いわゆるcelebrityの消去にあたります. GIPHY Celebrity Detectorでのtop-1 accuracyで評価します, と論文では述べられていますが, 定量評価は見当たりません. 追加結果はAppendixとも述べられていますが, そこにも定量評価の結果は見当たりません. そのかわりと言ってはなんですが, 定性結果を見ておきます.

ここではJohn Wayneを消した時の結果が示されています. 著者らはJohn Wayneを消した際に, 他の手法ではfirst nameが一致するJohn Lennonの維持が難しいとしています. 確かに提案手法ではその区別がされてJohn Lennonは維持されてJohn Wayneは消えているように見えます. ただ, この現象自体は比較対象にもあるMACEの論文で既に触れられている話題であり, 特段新規性があるようには見えません.

https://openaccess.thecvf.com/content/CVPR2024/html/Lu_MACE_Mass_Concept_Erasure_in_Diffusion_Models_CVPR_2024_paper.html

消去効率

最後に消去効率を見ておきましょう. 実際のユースケースにおいてはたくさんの概念を消去したいため, 1概念あたりに要するコストは小さい方がいいです.
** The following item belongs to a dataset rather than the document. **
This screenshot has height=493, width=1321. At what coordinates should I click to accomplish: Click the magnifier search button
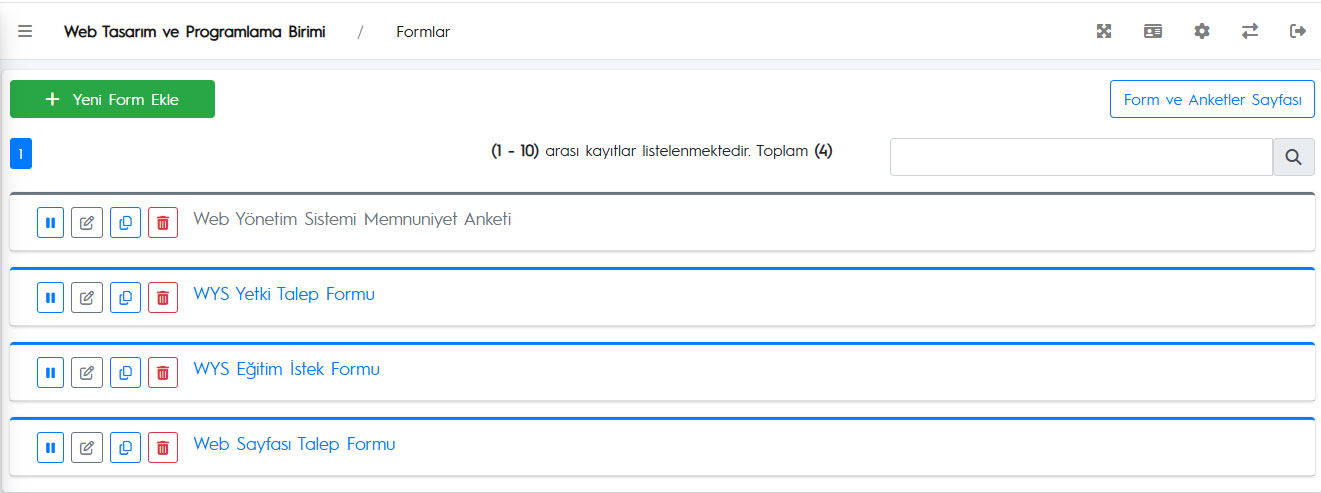(1293, 157)
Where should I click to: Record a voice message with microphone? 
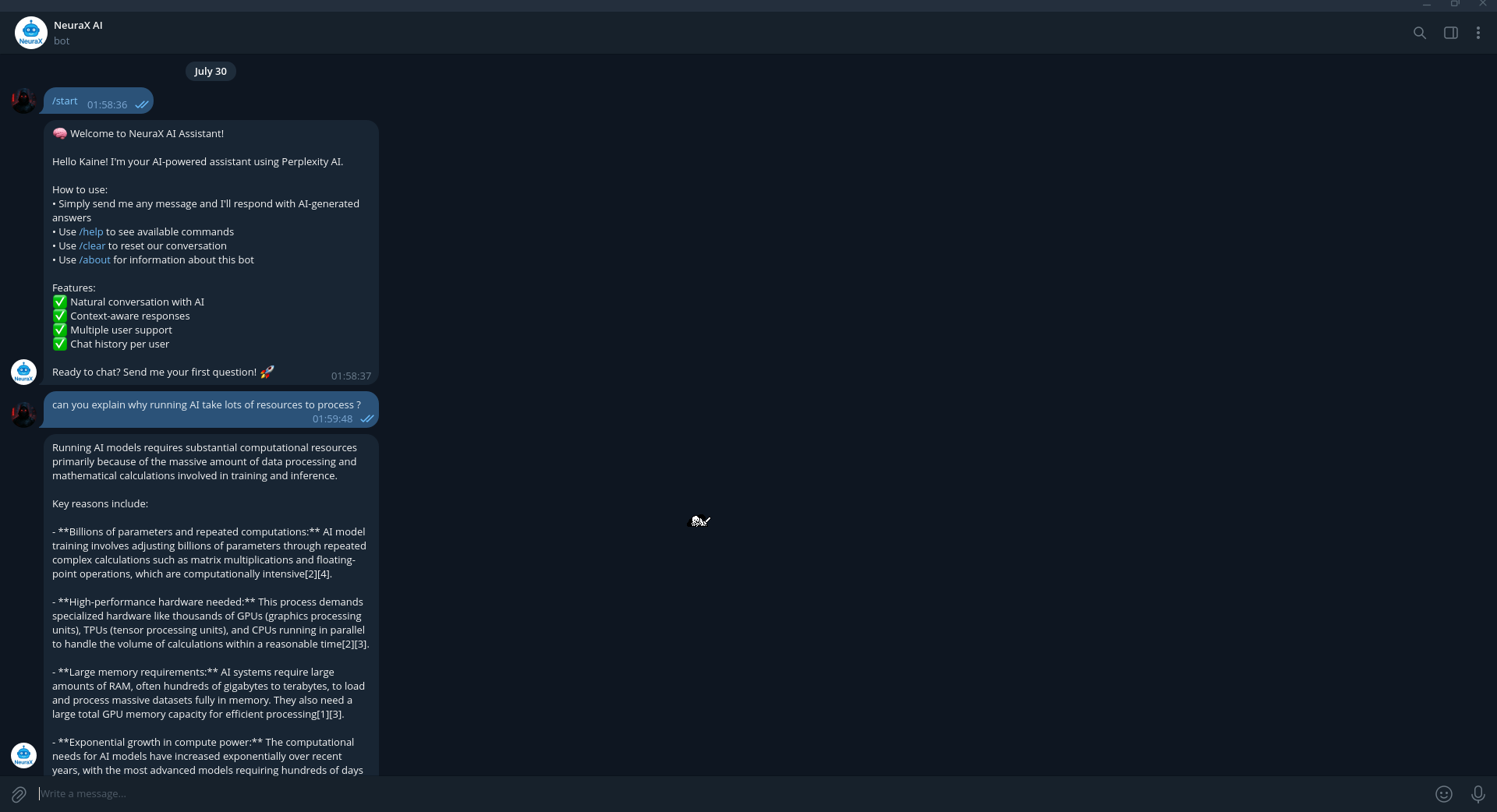(1478, 794)

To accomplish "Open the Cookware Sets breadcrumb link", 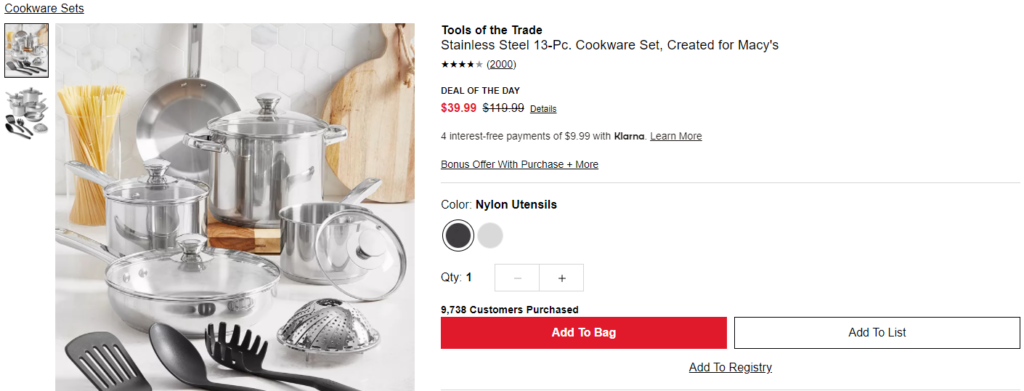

A40 GPU上での結果を確認すると, 結構高速に動作することがわかります. ただ, UCEはそれよりさらに速いですし, objectにおける他の概念の維持など提案手法に優っている部分もあり, 必ずしも提案手法が優れているとは言えなさそうです.

思ったこと

  • 査読結果を見られていないのでコメントに困るところですが, 個人的にはNeurIPSなのかな..という気持ちです. 確かに提案手法はこれまでの閉形式の手法に手を加えたもので新規性があり, 性能面でもcompetitiveくらいにはなっています. 一方で, その手を加えた部分に見合った結果が出ているのかというと微妙なのではないかと思っています. Ablationで示せるとよさそうです (ablationは論文にはありませんでした).
  • それに関連して, 比較対象があまり新しくないことが気になります. 既にESDやSLDは拡散モデルの概念消去において初期の研究ですから, 生成タスクに例えればDDPMやLDMとメインで比較しているような印象です. もちろん出発点に近い研究なので評価の表に載せるのは問題ないと思いますが, 参考程度の話ではないかと思います. 必ずしも最新の研究と比較する必要はないと思いますが, その選定理由 (特にrelated worksで引用した研究を選ばなかった理由)くらいは欲しいですね.

参考文献

  • Lu, S., Wang, Z., Li, L., Liu, Y., and Kong, A. W.-K. Mace: Mass concept erasure in diffusion models. In Proceed- ings of the IEEE/CVF Conference on Computer Vision and Pattern Recognition (CVPR), pp. 6430–6440, June 2024.
  • Shristi Das Biswas, Arani Roy, and Kaushik Roy. Cure: Concept unlearning via orthogonal representation editing in diffusion models. arXiv preprint arXiv:2505.12677, 2025.